Under Biden’s plan, the United States will require inbound international passengers to be tested for COVID-19 within one day of departure, regardless of vaccination status. Mask requirements on airplanes, trains and public transportation vehicles will be extended to March 18.

The U.S. government will require private health insurers to reimburse their 150 million customers for 100% of the cost of over-the-counter, at-home COVID-19 tests, administration officials said, and make 50 million more tests available free through rural clinics and health centers for the uninsured.

Less than 60% of the U.S. population, or 196 million people, have been fully vaccinated, one of the lowest rates among wealthy nations.

THE ECONOMY

Fears about the Omicron variant have pounded financial markets and created doubts about the speed of the global economic recovery as the pandemic rages on. Shares fell on Thursday, and crude oil futures extended losses.

The variant could slow global economic growth by exacerbating supply chain problems and depressing demand, U.S. Treasury Secretary Janet Yellen told the Reuters Next conference on Thursday.

“There’s a lot of uncertainty, but it could cause significant problems. We’re still evaluating that,” she said.

Eager to avoid derailing a fragile recovery of Europe’s biggest economy, Germany had kept businesses open to the almost 69% of the population that is fully vaccinated as well as those with proof of having recovered from the virus.

But on Thursday, the country announced it would bar the unvaccinated from all but essential businesses such as grocery stores and pharmacies, while legislation to make vaccination mandatory will be drafted for early next year.

“We have understood that the situation is very serious,” Chancellor Angela Merkel told a news conference.

A nationwide vaccination mandate could take effect from February 2022 after it is debated in the Bundestag and after guidance from Germany’s Ethics Council, she said.

HIGH TRANSMISSION

The European Union’s public health agency said the variant could be responsible for more than half of all COVID infections in Europe within a few months.
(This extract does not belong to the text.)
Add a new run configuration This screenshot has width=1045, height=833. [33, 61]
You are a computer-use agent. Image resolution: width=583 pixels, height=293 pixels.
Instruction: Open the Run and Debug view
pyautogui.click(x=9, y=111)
A group of South African health bodies said on Thursday their latest findings indicated the variant posed a threefold higher risk of reinfection than the currently dominant Delta variant and the Beta strain.

The country also said it was seeing an increase in COVID-19 reinfections in patients contracting Omicron – with people who have already had the illness getting infected again – in a way that it did not see with other variants.

Global travel curbs accelerated on Thursday in response to the threat from Omicron.

In the Netherlands, health authorities called for pre-flight COVID-19 tests for all travel from outside the European Union, after it turned out that most of the passengers who tested positive after arriving on two flights from South Africa on Nov. 26 had been vaccinated.

Graphic: Omicron variant map: https://graphics.reuters.com/USA-VARIANT/zdvxonlxxpx/Omicron.jpg

Russia has imposed a two-week quarantine for travellers from some African countries including South Africa, the Interfax news agency said, quoting a senior official. Hong Kong extended a travel ban to more countries and Norway, among others, re-introduced travel restrictions.

Amid all the new restrictions, Europe’s largest budget airline, Ryanair, said it expected a challenging time at Christmas, although it was still optimistic about summer demand.